▸ **Exercises**:
a) According to the passage on medieval households, who looks after Sansa and Arya?
b) Using the passage on medieval households, mark each statement yes or no, and quote the words that decide it: (i) Indentures were made in three copies on one piece of parchment. (ii) Nobles needed contracts for the men in their household. (iii) Movies usually show the great medieval household with about as many women as men.
c) Reproduce the passage on medieval households word for word, starting at "Even Ser Illyn" up to and including "for the children.".

▸ **Supplied text**:
————————
Retainers who did not live in the household often, but not always, had contracts with the noble, known as indentures. (As an aside for all the paper fanatics out there, these indentures were written in triplicate on a long piece of parchment with perforations (or indents) for tearing them apart. The lord, retainer, and presumably courts each received a copy.) Nobles didn’t need contracts for their household men; their loyalty was assumed.
Even Ser Illyn Payne, the royal executioner Ned once described as a “butcher,” would have been a part of the lower aristocracy. Linked via Wikia, © HBO.
George RR Martin includes concepts such as the lord’s retinue subtly in Game of Thrones. In Game of Thrones, you catch glimpses and allusions to this great household environment. Sansa and Arya are looked after by a woman, Septa Mordane. You see relatively few women at Winterfell other than those caring for the children.
When you compare these medieval (or medieval-esque) worlds against our twenty-first century world, even the psychology of it seems remote and almost otherworldly. The movies typically depict the great medieval household as having roughly equal numbers of men and women. In reality, this would not be the case. The household of the medieval lord might have had more in common with a barracks of troops, albeit much better dressed and much less disciplined, than either its Disney medieval fairy tale depiction or the cool and orderly twentieth century successor.
————————
▸ **Data provided**:

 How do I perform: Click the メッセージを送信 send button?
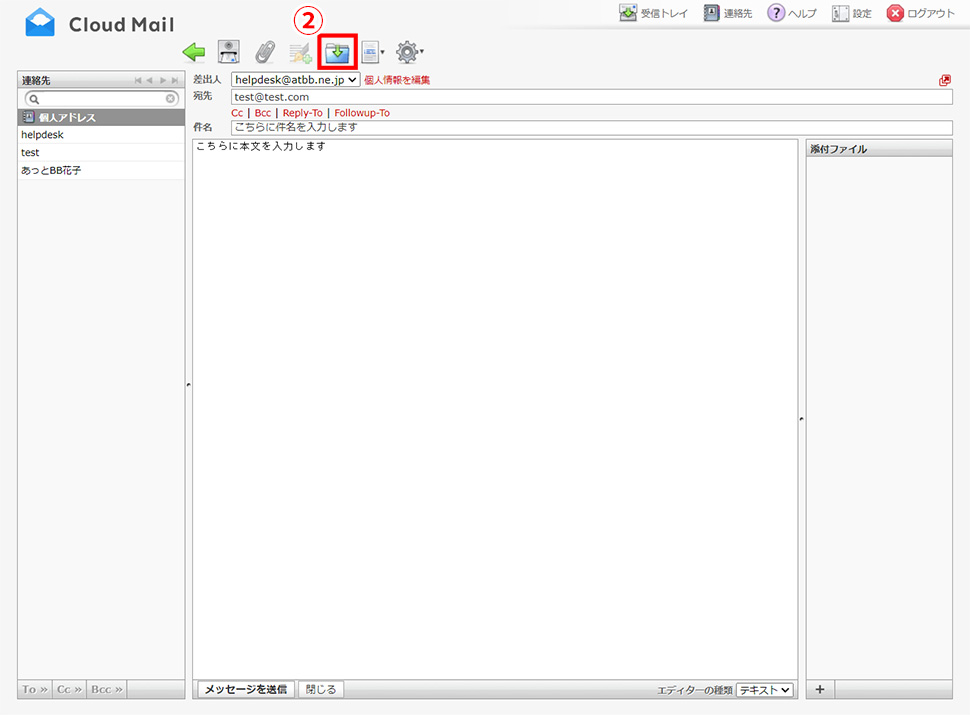(245, 689)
————————
▸ **Task answers**:
a) A woman, Septa Mordane.

b)
(i) Yes: "these indentures were written in triplicate on a long piece of parchment"
(ii) No: "Nobles didn’t need contracts for their household men; their loyalty was assumed."
(iii) Yes: "The movies typically depict the great medieval household as having roughly equal numbers of men and women."

c)
Even Ser Illyn Payne, the royal executioner Ned once described as a “butcher,” would have been a part of the lower aristocracy. Linked via Wikia, © HBO.
George RR Martin includes concepts such as the lord’s retinue subtly in Game of Thrones. In Game of Thrones, you catch glimpses and allusions to this great household environment. Sansa and Arya are looked after by a woman, Septa Mordane. You see relatively few women at Winterfell other than those caring for the children.